Another reason to train locals is because of something called the 72-hour rule.

 “We’ve learned a lot about how to respond to a major disaster, especially since Hurricane Katrina,” he said. “But in every mass casualty event across the world, from Hurricane Sandy (with 48 hours of warning) to Haiti to the Iraq earthquakes, it took about 72 hours before emergency responders can get to the site, even under the best circumstances.”

That would be as true for an event in Mammoth, he said.

“It simply takes that long to mobilize the resources to respond,” he said. “So for that first 72 hours, we are on our own. I would rather grab the bull by the horns and be ready.”

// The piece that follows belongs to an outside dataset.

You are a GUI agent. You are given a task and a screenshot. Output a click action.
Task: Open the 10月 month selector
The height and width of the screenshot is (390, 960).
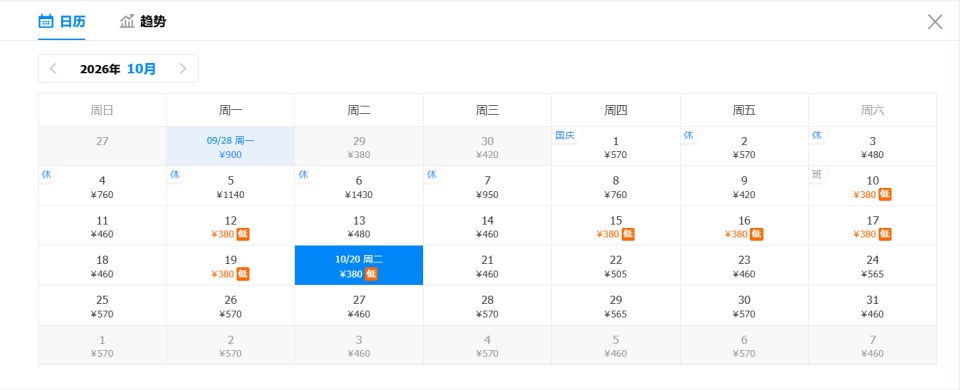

Mono County Sheriff Ralph Obenberger attended the Sept. 11 talk Karch gave at the Mammoth Lakes Fire Station No. 1. 

Training is critical, he said.

 “When a mass casualty incident occurs the first responders, and anyone for that matter, really does not know what to expect when they first arrive on scene,” he said. “The incident will be traumatic but the responder must be able to get past emotions and do their job. As Dr. Karch explained, people have to train and expect the unexpected on something such as a mass casualty incident.” 

Barbara Richter is a longtime Mammoth resident and an eight-year Community Emergency Response Team (CERT) member and the local chapter’s historian. She has been through extensive training in how to deal with local emergencies; she has a 72-hour bagin both her car and home, as does her husband, Fred Richter.

She attended Karch’s talk and said even with her training, she learned something new.

“First of all, Karch is an excellent speaker, clear, dynamic, he doesn’t do doctor-speak,” she said. “He’s logical, he uses common sense ideas. One of the things that really struck me was what he said about taking breaks. If you are exhausted, you begin to make mistakes, and then you are not helping anyone, you are part of the problem.

“The other thing I really took away was the Sharpie pen idea (Karch keeps a black Sharpie pen in his emergency bags so he can write on victims foreheads or bodies to inform the next medical responder after him what work he just did on the victim). I’m going to add some of those to all of my bags.”

On Sept. 12-13, Karch put much of the Mammoth Hospital staff through an extended mass casualty training session, using a mobile cadaver lab from a company called Synthes to train the teams on human cadavers. He had done the same thing last year, but this time, the training was open for more hospital staff.

At the end, minutes after the smoke and noise and chaos had cleared out of the mobile lab on the hospital grounds, general surgeon Dr. Fru Baheraei stood up and took off his mask.

“I’ve worked in a city of millions and have never had a better simulation,” he said.

If Karch has his way, what was a two-day training for the hospital staff and a three-hour talk on Sept. 11 to emergency responders and the public will turn into a full week of countywide disaster preparedness training.

“Right now, we do a one day ‘desk top’ training,” he said. “There is real value in that, but the research is clear that giving people more life-like experiences is even more effective. I’d like to see that extended to one week, and involve the entire county, including civilians, in a simulated event.

“Luck favors the prepared,” he said. “Unfortunately, living here in Mammoth, we are at risk. I would, as I have said before, rather grab the bull by the horns.”